In recent decades we have witnessed an ever-increasing exposure to new cultures and languages. Ease of travel, migration flows and increased opportunities to interact with foreign media have resulted in an interweaving of cultural transmissions. In this sense, translation, acting as a facilitator of intercultural communication, is key to enabling an understanding between languages while contributing, with greater or lesser success, to representing cultural identities. Variables present in a source text such as age, gender, class, religion, ethnicity, regional or national identity, etc., are conveyed in multiple ways, and often reframed, reshaped or even omitted in the target text, putting the role of translation as a facilitator of communication in the spotlight.

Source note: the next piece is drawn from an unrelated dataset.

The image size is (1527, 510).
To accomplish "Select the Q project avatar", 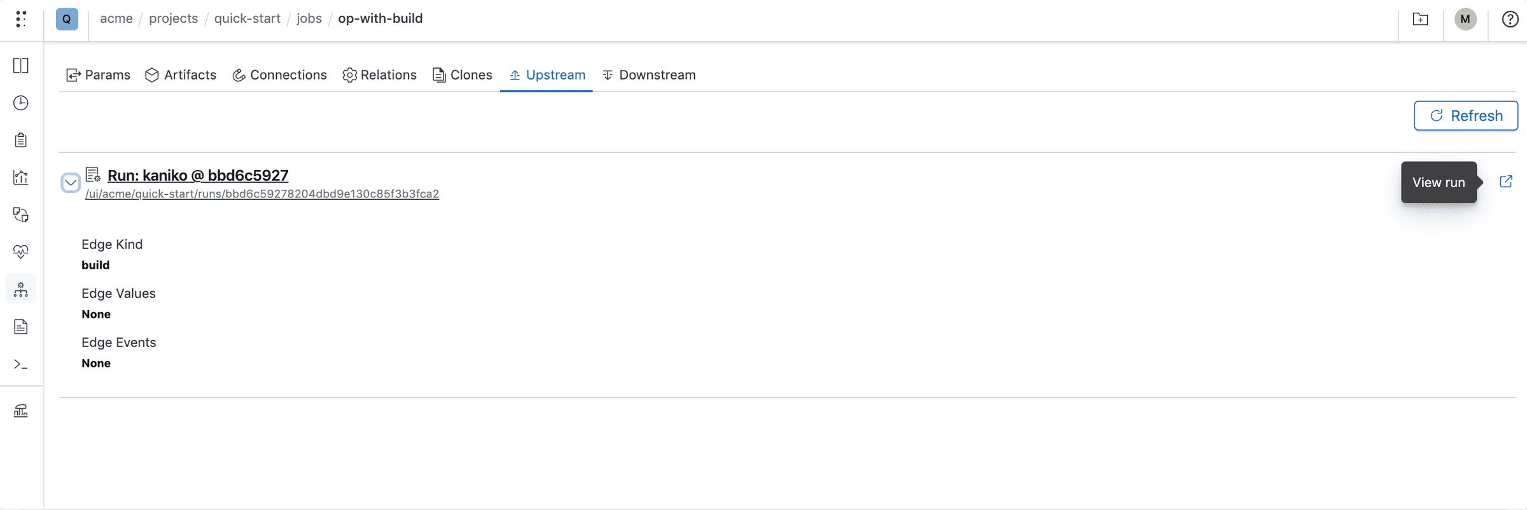I will click(67, 19).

The purpose of this workshop is to explore the mechanisms that contribute to highlighting cultural identity and how these can be identified in a text from a linguistic, literary, rhetorical, pragmatic or sociological perspective through the lens of translation. To this end, we will draw attention to ways in which translation can preserve or modify cultural identity as part of its goal of enabling intercultural communication. Using theoretical approaches and practical case studies, we will analyse how meaning is negotiated between cultures and how translation can contribute to preserving, reshaping or distorting the values of a given culture.
The European Humanities Research Centre (EHRC) of the University of Oxford is organizing this second workshop, which will be held on 25-26 September 2014, following the success of the inaugural workshop on History, Ideology and Censorship in Translation, held in 2013. This second workshop will be devoted to translation, cultural identity and intercultural communication within the European context and beyond.
This workshop is part of the EHRC's three-year project on European Languages in Translation, financed by the John Fell OUP research fund.